Il nuovo sovrano, appoggiato dalla borghesia, promulgò una nuova costituzione, aumentava il potere del parlamento e garantiva la libertà di stampa. La rivoluzione di Parigi favorì altre rivolte in Europa: nell’agosto 1830 il Belgio reclamò l’indipendenza dai Paesi Bassi. In alcuni regni tedeschi della Confederazione furono concesse delle carte costituzionali mentre nel 1831 in Polonia scoppiò una rivolta contro la Russia per l’indipendenza, poi soffocata con la forza.

In Italia nel 1831 i liberali insorsero a Modena, a Parma e nello Stato della Chiesa; a guidare il moto fu l’imprenditore modenese Ciro Menotti. Le rivolte furono soffocate dall’intervento dell’Austria.

In Europa Gran Bretagna e Francia sostenevano i liberali, accogliendo gli esuli politici; diversamente Austria e Russia difendevano le monarchie assolute e i reazionari.

Il fallimento dei moti del 1820-21 e del 1830-31 scosse profondamente Giuseppe Mazzini, un patriota italiano a capo dello schieramento democratico e repubblicano. Egli sosteneva l’indipendenza dell’Italia e Roma capitale, la proclamazione della repubblica, l’autonomia della lotta popolare. Nel 1831 fondò la società Giovine Italia a cui si unirono tanti patrioti, come il capitano di marina Giuseppe Garibaldi.
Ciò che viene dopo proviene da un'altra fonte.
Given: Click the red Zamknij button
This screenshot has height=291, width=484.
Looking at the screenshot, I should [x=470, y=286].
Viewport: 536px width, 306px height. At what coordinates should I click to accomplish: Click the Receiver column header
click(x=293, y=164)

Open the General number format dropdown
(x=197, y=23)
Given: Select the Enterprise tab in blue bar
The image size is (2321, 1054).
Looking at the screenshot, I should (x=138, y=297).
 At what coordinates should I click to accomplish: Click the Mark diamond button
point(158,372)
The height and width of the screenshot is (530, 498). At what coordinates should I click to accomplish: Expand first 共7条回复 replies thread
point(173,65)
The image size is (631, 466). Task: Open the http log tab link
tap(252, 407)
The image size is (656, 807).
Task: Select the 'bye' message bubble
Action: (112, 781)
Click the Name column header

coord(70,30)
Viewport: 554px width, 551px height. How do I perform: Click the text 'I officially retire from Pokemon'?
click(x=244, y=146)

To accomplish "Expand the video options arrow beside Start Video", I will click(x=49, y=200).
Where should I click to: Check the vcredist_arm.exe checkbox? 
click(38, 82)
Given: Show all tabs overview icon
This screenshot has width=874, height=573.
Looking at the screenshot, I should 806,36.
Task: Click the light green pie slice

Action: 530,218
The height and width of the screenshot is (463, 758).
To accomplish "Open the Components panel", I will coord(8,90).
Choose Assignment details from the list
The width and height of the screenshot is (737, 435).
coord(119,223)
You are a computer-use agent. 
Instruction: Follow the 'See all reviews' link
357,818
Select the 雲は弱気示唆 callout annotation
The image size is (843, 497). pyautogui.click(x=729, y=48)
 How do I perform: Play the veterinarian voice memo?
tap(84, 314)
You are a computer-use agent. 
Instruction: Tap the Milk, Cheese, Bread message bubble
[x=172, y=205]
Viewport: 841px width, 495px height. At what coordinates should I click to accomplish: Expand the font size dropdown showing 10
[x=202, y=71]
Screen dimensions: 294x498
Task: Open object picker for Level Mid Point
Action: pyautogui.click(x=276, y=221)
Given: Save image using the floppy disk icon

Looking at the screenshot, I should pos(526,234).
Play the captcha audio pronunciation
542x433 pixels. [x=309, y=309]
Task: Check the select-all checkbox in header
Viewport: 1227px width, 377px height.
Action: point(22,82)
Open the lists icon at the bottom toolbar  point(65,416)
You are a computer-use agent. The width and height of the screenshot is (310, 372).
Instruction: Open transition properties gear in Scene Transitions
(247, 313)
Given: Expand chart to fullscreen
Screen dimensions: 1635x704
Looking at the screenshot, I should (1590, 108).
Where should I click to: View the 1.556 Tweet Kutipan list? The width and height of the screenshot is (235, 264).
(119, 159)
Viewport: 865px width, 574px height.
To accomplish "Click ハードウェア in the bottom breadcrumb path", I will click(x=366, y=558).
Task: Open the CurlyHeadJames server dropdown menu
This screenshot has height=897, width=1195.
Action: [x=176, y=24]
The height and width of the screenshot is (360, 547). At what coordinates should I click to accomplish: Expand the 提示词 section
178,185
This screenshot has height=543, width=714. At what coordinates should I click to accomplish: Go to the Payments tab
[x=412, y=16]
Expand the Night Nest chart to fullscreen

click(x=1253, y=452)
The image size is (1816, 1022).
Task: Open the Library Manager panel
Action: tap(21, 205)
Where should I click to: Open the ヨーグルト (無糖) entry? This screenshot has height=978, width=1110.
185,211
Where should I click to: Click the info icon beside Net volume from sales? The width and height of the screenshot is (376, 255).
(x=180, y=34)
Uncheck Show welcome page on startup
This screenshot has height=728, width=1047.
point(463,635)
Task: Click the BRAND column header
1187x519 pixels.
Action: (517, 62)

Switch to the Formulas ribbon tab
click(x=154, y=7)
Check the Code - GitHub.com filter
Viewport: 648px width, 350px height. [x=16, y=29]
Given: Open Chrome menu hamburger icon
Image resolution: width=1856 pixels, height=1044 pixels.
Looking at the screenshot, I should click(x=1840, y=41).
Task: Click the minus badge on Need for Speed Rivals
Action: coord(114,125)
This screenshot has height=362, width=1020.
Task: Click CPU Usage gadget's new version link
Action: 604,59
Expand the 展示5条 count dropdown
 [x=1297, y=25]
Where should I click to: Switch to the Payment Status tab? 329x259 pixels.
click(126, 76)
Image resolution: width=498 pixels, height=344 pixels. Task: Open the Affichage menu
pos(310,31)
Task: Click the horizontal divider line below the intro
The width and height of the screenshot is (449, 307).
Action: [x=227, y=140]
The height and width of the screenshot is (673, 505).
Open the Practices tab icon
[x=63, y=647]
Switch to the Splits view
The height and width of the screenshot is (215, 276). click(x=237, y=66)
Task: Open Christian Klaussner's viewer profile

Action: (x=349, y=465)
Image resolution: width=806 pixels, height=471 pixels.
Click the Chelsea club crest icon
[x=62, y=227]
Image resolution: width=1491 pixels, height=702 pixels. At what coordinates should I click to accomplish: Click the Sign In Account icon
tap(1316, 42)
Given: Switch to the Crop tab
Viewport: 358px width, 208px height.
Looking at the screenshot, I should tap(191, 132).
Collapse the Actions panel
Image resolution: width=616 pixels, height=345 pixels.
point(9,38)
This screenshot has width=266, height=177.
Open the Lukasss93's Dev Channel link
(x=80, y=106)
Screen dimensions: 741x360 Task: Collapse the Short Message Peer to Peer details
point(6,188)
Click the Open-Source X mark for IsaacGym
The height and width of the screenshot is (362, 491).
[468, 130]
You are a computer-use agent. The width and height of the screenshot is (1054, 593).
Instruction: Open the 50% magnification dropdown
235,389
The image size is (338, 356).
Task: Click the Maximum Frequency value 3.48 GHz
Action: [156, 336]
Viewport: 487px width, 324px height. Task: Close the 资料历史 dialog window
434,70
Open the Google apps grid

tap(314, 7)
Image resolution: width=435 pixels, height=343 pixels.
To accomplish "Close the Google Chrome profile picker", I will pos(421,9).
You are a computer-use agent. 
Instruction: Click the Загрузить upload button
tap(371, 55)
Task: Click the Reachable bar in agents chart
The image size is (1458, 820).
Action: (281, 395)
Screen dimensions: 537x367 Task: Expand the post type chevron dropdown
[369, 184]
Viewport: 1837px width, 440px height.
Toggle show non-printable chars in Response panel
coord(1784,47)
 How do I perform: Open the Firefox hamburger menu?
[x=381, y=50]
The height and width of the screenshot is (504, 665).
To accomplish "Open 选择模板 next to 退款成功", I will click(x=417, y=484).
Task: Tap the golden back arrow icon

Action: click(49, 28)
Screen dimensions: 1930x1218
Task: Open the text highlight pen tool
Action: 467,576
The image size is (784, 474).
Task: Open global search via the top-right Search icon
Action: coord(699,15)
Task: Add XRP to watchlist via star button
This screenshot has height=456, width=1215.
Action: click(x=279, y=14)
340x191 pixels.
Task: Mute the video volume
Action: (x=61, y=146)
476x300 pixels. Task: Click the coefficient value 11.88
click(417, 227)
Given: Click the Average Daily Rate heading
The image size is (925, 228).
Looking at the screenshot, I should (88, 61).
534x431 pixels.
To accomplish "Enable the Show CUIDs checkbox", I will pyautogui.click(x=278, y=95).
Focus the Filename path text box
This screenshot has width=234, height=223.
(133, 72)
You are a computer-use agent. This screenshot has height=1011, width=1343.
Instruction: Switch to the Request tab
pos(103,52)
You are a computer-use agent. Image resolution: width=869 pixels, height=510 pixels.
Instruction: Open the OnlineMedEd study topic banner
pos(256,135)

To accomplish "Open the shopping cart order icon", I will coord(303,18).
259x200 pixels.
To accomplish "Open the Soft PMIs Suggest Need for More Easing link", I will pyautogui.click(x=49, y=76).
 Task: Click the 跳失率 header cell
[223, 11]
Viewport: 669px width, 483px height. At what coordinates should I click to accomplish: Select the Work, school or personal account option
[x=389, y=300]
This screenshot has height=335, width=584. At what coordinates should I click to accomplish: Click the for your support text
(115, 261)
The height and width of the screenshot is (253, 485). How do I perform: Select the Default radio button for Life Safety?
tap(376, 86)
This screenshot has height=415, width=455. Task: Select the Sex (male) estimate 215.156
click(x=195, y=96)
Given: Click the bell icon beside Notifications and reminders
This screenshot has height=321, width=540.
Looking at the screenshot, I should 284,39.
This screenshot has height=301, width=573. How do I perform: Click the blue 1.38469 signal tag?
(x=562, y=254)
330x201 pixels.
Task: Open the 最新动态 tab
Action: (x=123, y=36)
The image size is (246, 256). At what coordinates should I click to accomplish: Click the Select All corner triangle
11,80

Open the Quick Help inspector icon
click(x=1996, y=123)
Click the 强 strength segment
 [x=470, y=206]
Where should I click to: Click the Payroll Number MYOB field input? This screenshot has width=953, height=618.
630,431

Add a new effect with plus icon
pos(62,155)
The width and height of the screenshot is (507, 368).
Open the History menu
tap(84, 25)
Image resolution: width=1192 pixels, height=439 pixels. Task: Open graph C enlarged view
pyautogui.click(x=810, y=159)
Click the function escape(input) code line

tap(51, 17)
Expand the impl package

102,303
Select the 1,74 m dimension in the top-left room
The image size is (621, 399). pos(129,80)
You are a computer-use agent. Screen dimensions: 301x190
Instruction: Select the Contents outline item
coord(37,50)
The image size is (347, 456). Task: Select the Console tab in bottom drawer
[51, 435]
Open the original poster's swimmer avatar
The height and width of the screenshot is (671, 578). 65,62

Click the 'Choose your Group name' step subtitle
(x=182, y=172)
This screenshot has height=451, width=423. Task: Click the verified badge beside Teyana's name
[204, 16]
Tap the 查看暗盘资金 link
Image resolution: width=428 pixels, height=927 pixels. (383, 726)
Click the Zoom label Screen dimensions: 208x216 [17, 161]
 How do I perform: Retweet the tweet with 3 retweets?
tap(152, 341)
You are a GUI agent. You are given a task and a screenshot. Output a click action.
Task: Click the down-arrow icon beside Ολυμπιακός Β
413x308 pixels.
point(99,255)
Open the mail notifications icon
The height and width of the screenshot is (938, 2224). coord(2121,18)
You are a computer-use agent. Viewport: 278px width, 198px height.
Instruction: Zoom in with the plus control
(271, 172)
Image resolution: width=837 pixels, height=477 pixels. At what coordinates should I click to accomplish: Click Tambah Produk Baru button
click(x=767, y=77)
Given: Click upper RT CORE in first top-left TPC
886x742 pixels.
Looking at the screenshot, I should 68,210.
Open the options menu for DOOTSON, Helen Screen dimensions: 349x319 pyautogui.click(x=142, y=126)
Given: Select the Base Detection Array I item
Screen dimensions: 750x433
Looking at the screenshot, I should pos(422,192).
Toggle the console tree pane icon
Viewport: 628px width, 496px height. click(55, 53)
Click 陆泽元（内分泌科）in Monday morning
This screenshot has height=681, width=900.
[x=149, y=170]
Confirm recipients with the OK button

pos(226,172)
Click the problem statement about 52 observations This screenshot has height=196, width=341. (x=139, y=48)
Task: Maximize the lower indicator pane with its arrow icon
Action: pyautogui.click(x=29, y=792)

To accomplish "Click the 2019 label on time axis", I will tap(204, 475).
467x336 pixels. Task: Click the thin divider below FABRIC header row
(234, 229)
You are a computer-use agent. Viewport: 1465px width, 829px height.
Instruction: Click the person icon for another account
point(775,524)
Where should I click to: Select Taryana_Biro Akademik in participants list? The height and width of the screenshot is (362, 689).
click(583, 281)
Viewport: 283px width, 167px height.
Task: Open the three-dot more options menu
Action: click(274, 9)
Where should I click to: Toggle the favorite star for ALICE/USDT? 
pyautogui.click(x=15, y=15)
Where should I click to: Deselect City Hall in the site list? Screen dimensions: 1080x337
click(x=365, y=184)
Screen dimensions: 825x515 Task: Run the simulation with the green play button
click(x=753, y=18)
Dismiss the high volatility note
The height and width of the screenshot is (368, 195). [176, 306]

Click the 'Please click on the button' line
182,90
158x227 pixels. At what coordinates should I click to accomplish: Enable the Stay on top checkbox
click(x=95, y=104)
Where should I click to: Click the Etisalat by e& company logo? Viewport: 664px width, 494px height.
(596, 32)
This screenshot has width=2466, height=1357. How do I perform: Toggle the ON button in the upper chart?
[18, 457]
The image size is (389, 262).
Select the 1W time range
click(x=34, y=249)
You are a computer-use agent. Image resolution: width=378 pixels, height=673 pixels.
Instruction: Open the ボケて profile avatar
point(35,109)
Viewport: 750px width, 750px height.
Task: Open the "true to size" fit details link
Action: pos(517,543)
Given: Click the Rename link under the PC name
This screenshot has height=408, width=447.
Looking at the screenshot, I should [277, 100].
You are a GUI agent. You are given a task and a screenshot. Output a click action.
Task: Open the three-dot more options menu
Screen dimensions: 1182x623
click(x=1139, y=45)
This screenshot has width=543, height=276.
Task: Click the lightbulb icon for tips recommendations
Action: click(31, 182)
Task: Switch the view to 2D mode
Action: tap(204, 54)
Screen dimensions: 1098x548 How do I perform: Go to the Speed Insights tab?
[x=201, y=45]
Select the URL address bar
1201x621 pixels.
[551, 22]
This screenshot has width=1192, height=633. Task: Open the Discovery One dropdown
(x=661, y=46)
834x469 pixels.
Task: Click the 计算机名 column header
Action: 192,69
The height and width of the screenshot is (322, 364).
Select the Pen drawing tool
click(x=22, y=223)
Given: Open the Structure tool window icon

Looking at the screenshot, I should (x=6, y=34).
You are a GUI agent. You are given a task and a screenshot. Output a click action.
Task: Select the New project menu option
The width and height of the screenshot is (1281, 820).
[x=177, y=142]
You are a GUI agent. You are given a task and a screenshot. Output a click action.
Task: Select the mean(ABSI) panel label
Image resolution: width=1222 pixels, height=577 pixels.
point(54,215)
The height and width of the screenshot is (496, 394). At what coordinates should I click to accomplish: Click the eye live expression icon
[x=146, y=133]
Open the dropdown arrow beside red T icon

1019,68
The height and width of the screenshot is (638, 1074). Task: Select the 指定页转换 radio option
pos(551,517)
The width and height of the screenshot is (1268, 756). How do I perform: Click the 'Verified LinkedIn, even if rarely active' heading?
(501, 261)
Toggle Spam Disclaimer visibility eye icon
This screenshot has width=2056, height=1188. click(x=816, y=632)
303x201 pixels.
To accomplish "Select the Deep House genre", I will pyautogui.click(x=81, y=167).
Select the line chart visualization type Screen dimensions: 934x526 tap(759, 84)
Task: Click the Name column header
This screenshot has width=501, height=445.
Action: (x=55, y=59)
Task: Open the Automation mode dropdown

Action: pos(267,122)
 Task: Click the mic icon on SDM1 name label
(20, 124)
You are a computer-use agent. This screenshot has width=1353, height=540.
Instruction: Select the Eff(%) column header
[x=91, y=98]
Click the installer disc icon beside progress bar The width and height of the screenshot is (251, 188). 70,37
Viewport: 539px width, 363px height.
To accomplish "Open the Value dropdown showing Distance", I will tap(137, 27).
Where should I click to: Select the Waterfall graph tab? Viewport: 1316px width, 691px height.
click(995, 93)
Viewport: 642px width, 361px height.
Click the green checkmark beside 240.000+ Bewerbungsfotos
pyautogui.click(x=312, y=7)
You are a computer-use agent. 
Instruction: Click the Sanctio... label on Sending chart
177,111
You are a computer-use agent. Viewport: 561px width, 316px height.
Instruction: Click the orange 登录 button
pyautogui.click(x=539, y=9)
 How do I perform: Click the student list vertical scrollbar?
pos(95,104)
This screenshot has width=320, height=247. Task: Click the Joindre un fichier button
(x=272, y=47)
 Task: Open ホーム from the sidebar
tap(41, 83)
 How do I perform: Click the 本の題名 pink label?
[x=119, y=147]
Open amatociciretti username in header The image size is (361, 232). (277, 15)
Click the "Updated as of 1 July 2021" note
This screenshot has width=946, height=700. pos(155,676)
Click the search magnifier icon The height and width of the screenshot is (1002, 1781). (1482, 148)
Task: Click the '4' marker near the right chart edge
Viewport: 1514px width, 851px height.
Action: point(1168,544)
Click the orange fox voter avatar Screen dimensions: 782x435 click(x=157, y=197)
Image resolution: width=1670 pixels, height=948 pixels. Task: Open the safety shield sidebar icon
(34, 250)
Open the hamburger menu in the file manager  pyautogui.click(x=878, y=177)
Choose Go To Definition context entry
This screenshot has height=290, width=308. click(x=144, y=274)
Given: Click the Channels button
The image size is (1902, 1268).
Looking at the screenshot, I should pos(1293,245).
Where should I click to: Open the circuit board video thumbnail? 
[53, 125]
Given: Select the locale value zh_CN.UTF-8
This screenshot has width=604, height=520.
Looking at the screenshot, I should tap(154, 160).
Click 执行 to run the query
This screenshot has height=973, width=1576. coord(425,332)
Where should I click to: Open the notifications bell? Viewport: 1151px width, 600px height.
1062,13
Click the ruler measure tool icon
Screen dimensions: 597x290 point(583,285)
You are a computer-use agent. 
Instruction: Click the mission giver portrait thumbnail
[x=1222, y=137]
Nel 1834 Mazzini fondò la società Giovine Europa con l’obiettivo di promuovere la nascita di una confederazione europea di stati indipendenti. I tentativi insurrezionali fallirono e Mazzini dovette andare in esilio prima in Svizzera e poi a Londra. Nel 1844 i fratelli Attilio ed Emilio Bandiera, vicini a Mazzini, sbarcarono in Calabria per un’insurrezione nel Regno delle Due Sicilie. L’impresa fu fallimentare.